The Fighting Irish’s streak of 30 regular-season wins over ACC opponents crashed to a halt on Saturday night in Louisville. The Cardinals beat the Irish at their own game with a 143-yard, 2-touchdown rushing effort from Jawhar Jordan in a 33-20 decision.

Notre Dame couldn’t run the ball (44 yards on 28 carries) and quarterback Sam Hartman threw 3 interceptions. The Wake Forest transfer now has been picked off 6 times in the past 2 games against the Cards.

Notre Dame (5-2) goes from “Annoying Team Who Continuously Beats ACC Teams” to “Annoying Team Who Steals a Bowl Spot from the ACC.” It’s such a great arrangement for the ACC, isn’t it?

Hats off to the Cards (6-0) for ending the streak, which began at the start of the 2018 season. Notre Dame went 15-0 at home and 15-0 on the road against ACC teams during the regular season over that span (Note: Clemson beat Notre Dame in the CFP in 2018 and the ACC title game in ’20).

The Irish beat 6 ACC teams 3 times during the 30-game streak and every ACC team (but Miami) at least once.

As for Louisville, first-year coach Jeff Brohm couldn’t have asked for much more. The Cards are 6-0 for the first time since 2013 and the schedule is a dream. No FSU, no UNC, no Clemson and only 2 road trips (Pitt and Miami) left in league play.
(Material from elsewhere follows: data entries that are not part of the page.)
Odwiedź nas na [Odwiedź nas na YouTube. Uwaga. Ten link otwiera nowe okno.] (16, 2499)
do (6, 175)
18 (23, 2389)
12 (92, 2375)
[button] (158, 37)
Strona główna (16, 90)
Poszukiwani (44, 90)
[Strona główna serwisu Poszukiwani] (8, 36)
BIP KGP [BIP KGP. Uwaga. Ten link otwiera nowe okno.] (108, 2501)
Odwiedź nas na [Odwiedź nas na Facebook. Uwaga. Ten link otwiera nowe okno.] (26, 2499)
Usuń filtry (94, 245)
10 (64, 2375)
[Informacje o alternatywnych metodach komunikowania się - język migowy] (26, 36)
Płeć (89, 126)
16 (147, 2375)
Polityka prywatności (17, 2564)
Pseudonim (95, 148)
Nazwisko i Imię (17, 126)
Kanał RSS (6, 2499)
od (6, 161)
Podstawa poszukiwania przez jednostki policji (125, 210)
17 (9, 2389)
Good teams win, great teams cover

NC State outlasted Marshall for a 48-41 home win and for its first win against the spread this season.
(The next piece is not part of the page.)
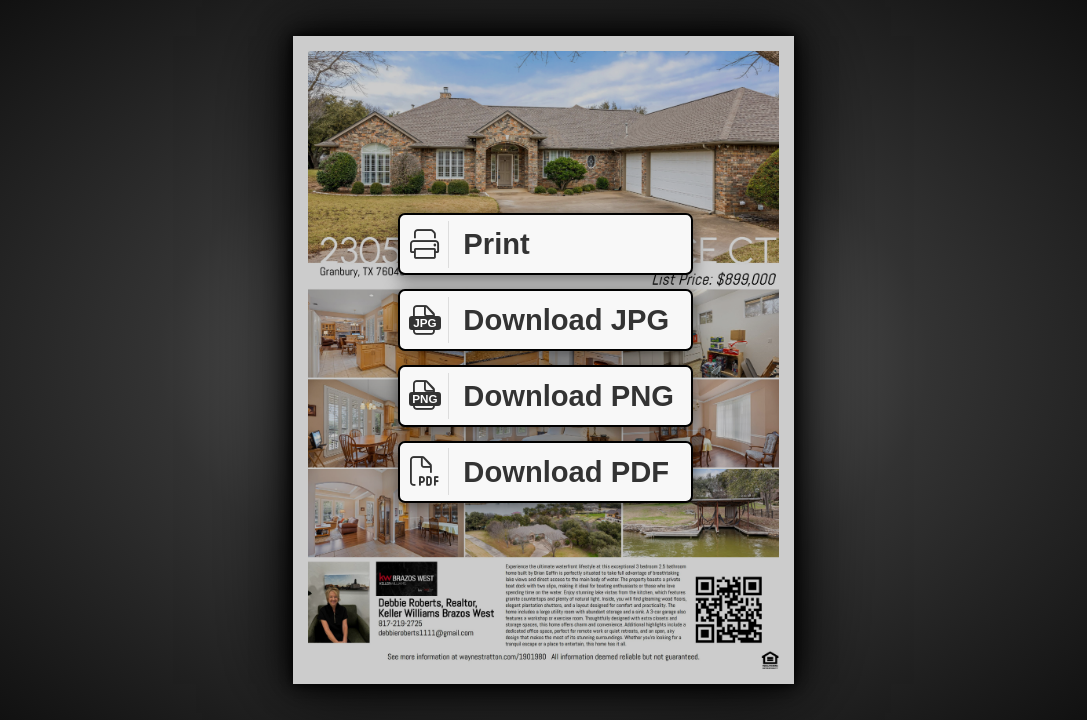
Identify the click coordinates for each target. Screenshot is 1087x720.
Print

The Wolfpack, a 6.5-point favorite against Marshall, had been 0-4-1 against the betting spread this season and 2-12-1 against the number since beating Texas Tech as a home favorite last Sept. 17.

That leaves Illinois (0-6) and Vanderbilt (0-7) as the only teams in the country who are winless against the number this season.

In the ACC, UNC improved to a league-best 4-1 against the spread, playing all 5 games as the favorite.

Virginia, last in the on-field standings, has had Vegas’ number with a 4-2 betting mark.